Text shown:
= = = = = = =

About 15% of patients with glioblastoma could receive personalized treatment with drugs currently used in other cancers, based on new research that has identified 18 genes responsible for driving glioblastoma multiforme.
“Cancers rely on driver genes to remain cancers, and driver genes are the best targets for therapy,” said co-author Antonio Iavarone, MD, professor of pathology and neurology at Columbia University Medical Center in New York, New York. In any single tumor, hundreds of genes may be mutated, but distinguishing the mutations that drive cancer from mutations that have no effect has been a long-standing problem for researchers.
“Once you know the driver in a particular tumor and you hit it, the cancer collapses. We think our study has identified the vast majority of drivers in glioblastoma, and therefore a list of the most important targets for glioblastoma drug development and the basis for personalized treatment of brain cancer.”
The Columbia team used a combination of high-throughput DNA sequencing and a new method of statistical analysis to generate a short list of driver candidates. The massive study of nearly 140 brain tumors sequenced the DNA and RNA of every gene in the tumors to identify all the mutations in each tumor. A statistical algorithm designed by co-author Raul Rabadan, PhD, assistant professor of biomedical informatics and systems biology, was then used to identify the mutations most likely to be driver mutations. The algorithm differs from other techniques to distinguish drivers from other mutations in that it considers not only how often the gene is mutated in different tumors but also the manner in which it is mutated.
“If one copy of the gene in a tumor is mutated at a single point and the second copy is mutated in a different way, there’s a higher probability that the gene is a driver,” Iavarone said. The analysis identified 15 driver genes that had been previously identified in other studies—confirming the accuracy of the technique—and 18 new driver genes that had never been implicated in glioblastoma.

= = = = = = =

Stored records:
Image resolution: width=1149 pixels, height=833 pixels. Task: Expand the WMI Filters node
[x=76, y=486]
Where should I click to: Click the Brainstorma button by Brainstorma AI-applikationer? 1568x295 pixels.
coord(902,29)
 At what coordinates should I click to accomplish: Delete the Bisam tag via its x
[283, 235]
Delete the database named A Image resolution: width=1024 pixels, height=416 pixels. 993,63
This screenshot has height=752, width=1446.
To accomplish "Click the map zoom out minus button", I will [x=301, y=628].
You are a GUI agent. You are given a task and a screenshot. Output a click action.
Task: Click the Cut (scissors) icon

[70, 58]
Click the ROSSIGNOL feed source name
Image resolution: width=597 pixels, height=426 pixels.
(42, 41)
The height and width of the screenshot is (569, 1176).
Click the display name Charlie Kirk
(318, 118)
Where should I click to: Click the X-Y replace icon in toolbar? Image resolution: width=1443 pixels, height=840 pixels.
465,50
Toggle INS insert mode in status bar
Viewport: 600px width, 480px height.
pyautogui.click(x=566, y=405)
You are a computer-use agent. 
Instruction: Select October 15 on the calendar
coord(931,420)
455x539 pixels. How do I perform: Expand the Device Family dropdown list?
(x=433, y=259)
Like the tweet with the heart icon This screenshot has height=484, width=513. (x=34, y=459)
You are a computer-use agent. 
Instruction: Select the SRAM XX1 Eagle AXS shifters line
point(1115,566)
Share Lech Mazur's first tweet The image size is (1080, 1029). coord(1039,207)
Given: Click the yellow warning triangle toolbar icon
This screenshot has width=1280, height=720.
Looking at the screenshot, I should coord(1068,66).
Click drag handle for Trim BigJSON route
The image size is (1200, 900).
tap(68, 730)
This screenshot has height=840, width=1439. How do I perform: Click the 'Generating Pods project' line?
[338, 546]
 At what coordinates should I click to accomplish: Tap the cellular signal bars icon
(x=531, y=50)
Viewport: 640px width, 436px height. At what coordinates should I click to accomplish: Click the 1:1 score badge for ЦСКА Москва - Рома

= = = = = = =

Tasks:
(a) In the text on glioblastoma driver genes, do these statements agree with it? Answer yes or no for each, quoting the deciding words. (i) The study examined nearly 140 brain tumors. (ii) The statistical algorithm judges a gene only by how often it is mutated across tumors. (iii) The analysis turned up 18 driver genes never before implicated in glioblastoma.
(b) According to the text on glioblastoma driver genes, who designed the statistical algorithm used to pick out likely driver mutations?
(c) Rewrite as a bulleted list the paragraph of the text on glioblastoma driver genes that begins "The Columbia team used", keeping its main facts.
The records have no connection to the text on glioblastoma driver genes.

Expected responses:
(a)
(i) Yes: "The massive study of nearly 140 brain tumors"
(ii) No: "it considers not only how often the gene is mutated in different tumors but also the manner in which it is mutated"
(iii) Yes: "18 new driver genes that had never been implicated in glioblastoma"

(b) Raul Rabadan, PhD, assistant professor of biomedical informatics and systems biology, designed it.

(c)
- The Columbia team combined high-throughput DNA sequencing with a new statistical analysis method to shortlist driver candidates.
- The study covered nearly 140 brain tumors and sequenced the DNA and RNA of every gene in them to find all mutations in each tumor.
- A statistical algorithm designed by co-author Raul Rabadan, PhD, then identified the mutations most likely to be drivers.
- Unlike other techniques, the algorithm weighs both how often a gene is mutated across tumors and the manner in which it is mutated.